Scale testing involves assessing the performance and behavior of a system under high loads. It helps identify potential bottlenecks and performance issues that may arise in real-world scenarios, and it's important for ensuring that a system can handle increased loads as user demands grow over time. This document will detail the scale testing results of Calico/VPP, including the methodology used and the findings.
The scale testing was conducted on Kubernetes clusters with CalicoVPP installed. The testing was performed using a dedicated testing environment that simulated overload on different resources in Kubernetes.
To conduct this scale test, we set up a KinD Kubernetes cluster. So nodes in our cluster are actually Docker containers running locally on our big servers. One of the important challenges is that every node in our cluster has a VPP instance running, which may impact our processor performance. We use a patched version of Kind that allows pinning kubernetes nodes (that are containers) to cpus. We pin every 2 nodes to a couple of cpus, to ensure that not many VPP instances use the same cpu. Then when running VPP, we pin its main thread to one of the cpus, to let the other one free for kubelet and calico calculations. For example: nodes 1 and 2 are pinned to the cpus (4, 5), and their respective VPP instances are both pinned to the cpu 4. Our VPP has a customized configuration that excludes the use of hugepages due to their high resource requirements.

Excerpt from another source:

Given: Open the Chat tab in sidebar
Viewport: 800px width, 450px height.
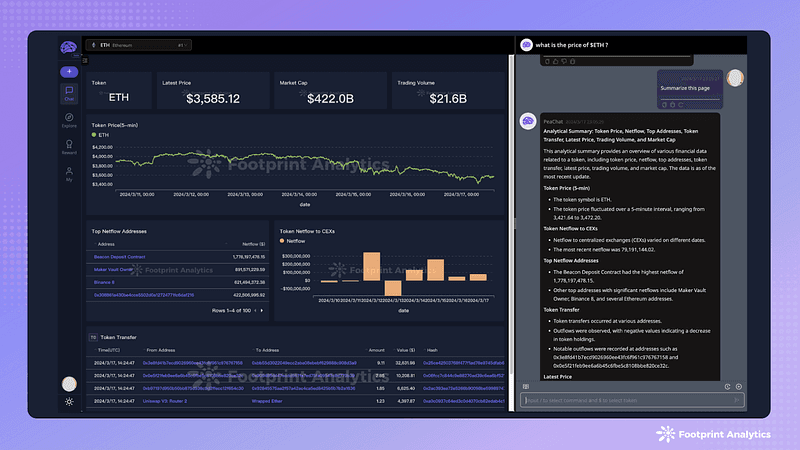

This way, we run 60 nodes on a local cluster. This cluster takes some time to stabilize, and there is still room for further optimization
Scaling the number of pods is possible up to the buffer limit of VPP, or to the limit number of IP addresses in our IPPool. CNI and CalicoVPP agent respond quite quickly to the creation of real pods. We use kboom to conduct this test.
100 pods result:
Server Version: v1.24.0
Running a scale test, launching 100 pod(s) with a 14s timeout ...
-------- Results --------
Overall pods successful: 100 out of 100
Total runtime: 9m33.448518988s
Fastest pod: 5.012000834s
Slowest pod: 9m33.038759431s
p50 pods: 4m47.023112836s
p95 pods: 9m4.037826651s
300 pods result:
Server Version: v1.24.0
Running a scale test, launching 300 pod(s) with a 14s timeout ...
-------- Results --------
timeout
Overall pods successful: 241 out of 300
Total runtime: 27m41.113670653s
Fastest pod: 5m35.019967154s
Slowest pod: 27m26.063806252s
p50 pods: 16m11.062504502s
p95 pods: 26m14.045269289s
This comes from limit number of available IP addresses in the IPPool. So this actually gives around 240 real pods.

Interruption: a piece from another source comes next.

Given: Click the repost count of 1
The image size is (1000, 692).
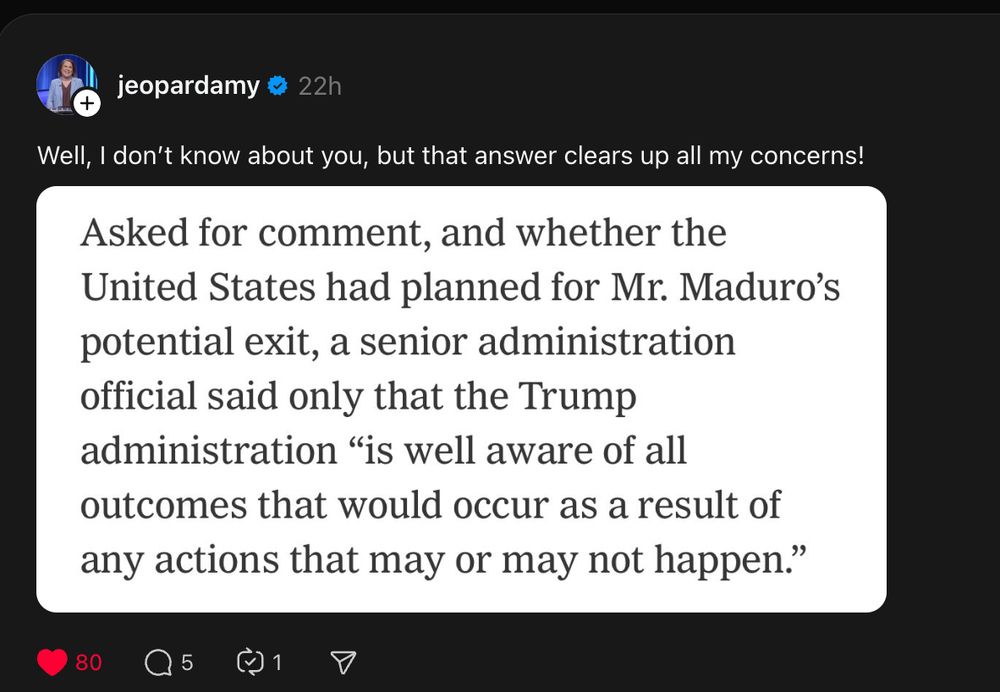Looking at the screenshot, I should pos(277,663).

Restarting nodes manually is tested in a vagrant cluster. It works fine with connectivity to pods being recovered (using new IP addresses).
Restarting CalicoVPP is tested using Chaos monkey to schedule deletion of sets of pods, applied on our calicovpp dataplane pods, to have them restart.

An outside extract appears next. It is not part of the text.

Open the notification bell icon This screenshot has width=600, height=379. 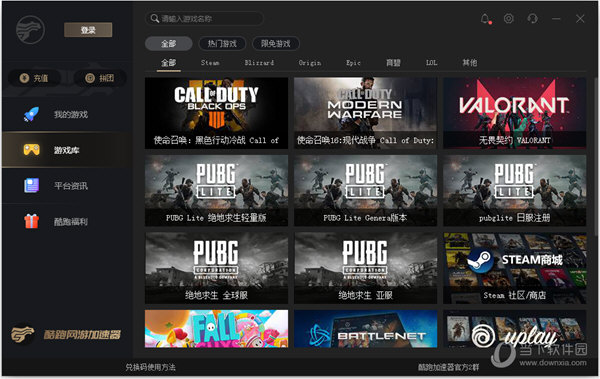click(x=485, y=18)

These tests result in successful restarts
Mocklet allows to create thousands of virtual pods. These are not real pods but they trigger CalicoVPP components like CNI server, Policy server, and service Server. We create 1000 virtual pods. Then we use these pods to test services by targeting a thousand virtual pods being a backend for a service. We also test the creation of 100K policies on an interface to have them created in VPP. We also test the creation of 1000 services targetting different pods. These tests are successful and result in stable behaviors in CalicoVPP and VPP itself.
We use this version of kind
cd ..
git clone https://github.com/kubernetes-sigs/kind
git remote add calicovpp https://github.com/calico-vpp/kind
git fetch calicovpp
git checkout calicovpp/allow-cpu-pinning-for-kind-nodes
make build
sudo mv bin/kind /usr/local/bin/kind
To run a scale test, create a cluster with:
export N_KIND_WORKERS=60
export N_KIND_CONTROL_PLANES=6
make kind-new-cluster
make load-kind
kubectl create -f https://raw.githubusercontent.com/projectcalico/calico/master/manifests/tigera-operator.yaml
If you want to use local CalicoVPP images run the following:
export CALICO_AGENT_IMAGE=localhost:5000/calicovpp/agent:latest
export CALICO_VPP_IMAGE=localhost:5000/calicovpp/vpp:latest
export MULTINET_MONITOR_IMAGE=localhost:5000/calicovpp/multinet-monitor:latest
export IMAGE_PULL_POLICY=Always
Use this config to disable hugepages and pin vpps to specific cpus.
# ---------------- vpp config ----------------
export CALICOVPP_DISABLE_HUGEPAGES=true
export CALICOVPP_CONFIG_TEMPLATE="
unix {
nodaemon
full-coredump
log /var/run/vpp/vpp.log
cli-listen /var/run/vpp/cli.sock
pidfile /run/vpp/vpp.pid
}
buffers {
page-size 4K
}
cpu { main-core __CPUSET_CPUS_FIRST__ }
socksvr { socket-name /var/run/vpp/vpp-api.sock }
plugins {
plugin default { enable }
plugin calico_plugin.so { enable }
plugin dpdk_plugin.so { disable }
}"
bash ./yaml/overlays/dev/kustomize.sh up